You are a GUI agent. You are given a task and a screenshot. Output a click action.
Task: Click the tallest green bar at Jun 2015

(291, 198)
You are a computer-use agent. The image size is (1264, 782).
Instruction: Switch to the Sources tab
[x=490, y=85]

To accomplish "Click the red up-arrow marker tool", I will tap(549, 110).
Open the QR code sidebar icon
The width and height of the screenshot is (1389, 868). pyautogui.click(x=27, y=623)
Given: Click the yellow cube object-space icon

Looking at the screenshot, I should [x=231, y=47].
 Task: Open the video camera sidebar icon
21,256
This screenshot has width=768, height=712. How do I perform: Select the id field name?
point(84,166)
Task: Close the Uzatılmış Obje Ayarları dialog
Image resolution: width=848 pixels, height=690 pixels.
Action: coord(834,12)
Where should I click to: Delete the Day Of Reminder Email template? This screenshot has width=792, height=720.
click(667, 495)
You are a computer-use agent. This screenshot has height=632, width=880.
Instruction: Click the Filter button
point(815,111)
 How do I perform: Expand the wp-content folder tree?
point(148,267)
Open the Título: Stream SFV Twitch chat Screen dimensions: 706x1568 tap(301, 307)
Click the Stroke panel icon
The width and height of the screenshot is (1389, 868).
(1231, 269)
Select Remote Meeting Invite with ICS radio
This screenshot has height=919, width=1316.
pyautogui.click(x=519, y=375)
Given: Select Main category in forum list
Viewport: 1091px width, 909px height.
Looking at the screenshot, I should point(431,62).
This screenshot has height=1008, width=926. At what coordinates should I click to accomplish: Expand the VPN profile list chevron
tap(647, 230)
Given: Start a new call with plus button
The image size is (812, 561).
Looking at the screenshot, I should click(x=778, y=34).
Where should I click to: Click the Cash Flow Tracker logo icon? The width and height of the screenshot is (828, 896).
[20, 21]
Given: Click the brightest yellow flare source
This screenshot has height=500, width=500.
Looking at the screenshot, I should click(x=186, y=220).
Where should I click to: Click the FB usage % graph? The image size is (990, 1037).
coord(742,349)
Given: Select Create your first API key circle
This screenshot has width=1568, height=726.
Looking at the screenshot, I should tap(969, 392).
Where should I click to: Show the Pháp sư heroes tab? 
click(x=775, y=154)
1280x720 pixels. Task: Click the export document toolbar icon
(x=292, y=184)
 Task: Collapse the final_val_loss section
________
[WHAT IS ASKED]
Rewrite all of the rows with "sidebar icon" replaced by "side panel icon" and everything else kept the same.

[THE REPLY]
You are a GUI agent. You are given a task and a screenshot. Output a click action.
Task: Click the tallest green bar at Jun 2015

(291, 198)
You are a computer-use agent. The image size is (1264, 782).
Instruction: Switch to the Sources tab
[x=490, y=85]

To accomplish "Click the red up-arrow marker tool", I will tap(549, 110).
Open the QR code side panel icon
The width and height of the screenshot is (1389, 868). pyautogui.click(x=27, y=623)
Given: Click the yellow cube object-space icon

Looking at the screenshot, I should [x=231, y=47].
 Task: Open the video camera side panel icon
21,256
This screenshot has width=768, height=712. How do I perform: Select the id field name?
point(84,166)
Task: Close the Uzatılmış Obje Ayarları dialog
Image resolution: width=848 pixels, height=690 pixels.
Action: coord(834,12)
Where should I click to: Delete the Day Of Reminder Email template? This screenshot has width=792, height=720.
click(667, 495)
You are a computer-use agent. This screenshot has height=632, width=880.
Instruction: Click the Filter button
point(815,111)
 How do I perform: Expand the wp-content folder tree?
point(148,267)
Open the Título: Stream SFV Twitch chat Screen dimensions: 706x1568 tap(301, 307)
Click the Stroke panel icon
The width and height of the screenshot is (1389, 868).
(1231, 269)
Select Remote Meeting Invite with ICS radio
This screenshot has height=919, width=1316.
pyautogui.click(x=519, y=375)
Given: Select Main category in forum list
Viewport: 1091px width, 909px height.
Looking at the screenshot, I should point(431,62).
This screenshot has height=1008, width=926. At what coordinates should I click to accomplish: Expand the VPN profile list chevron
tap(647, 230)
Given: Start a new call with plus button
The image size is (812, 561).
Looking at the screenshot, I should click(x=778, y=34).
Where should I click to: Click the Cash Flow Tracker logo icon? The width and height of the screenshot is (828, 896).
[20, 21]
Given: Click the brightest yellow flare source
This screenshot has height=500, width=500.
Looking at the screenshot, I should click(x=186, y=220).
Where should I click to: Click the FB usage % graph? The image size is (990, 1037).
coord(742,349)
Given: Select Create your first API key circle
This screenshot has width=1568, height=726.
Looking at the screenshot, I should tap(969, 392).
Where should I click to: Show the Pháp sư heroes tab? 
click(x=775, y=154)
1280x720 pixels. Task: Click the export document toolbar icon
(x=292, y=184)
 Task: Collapse the final_val_loss section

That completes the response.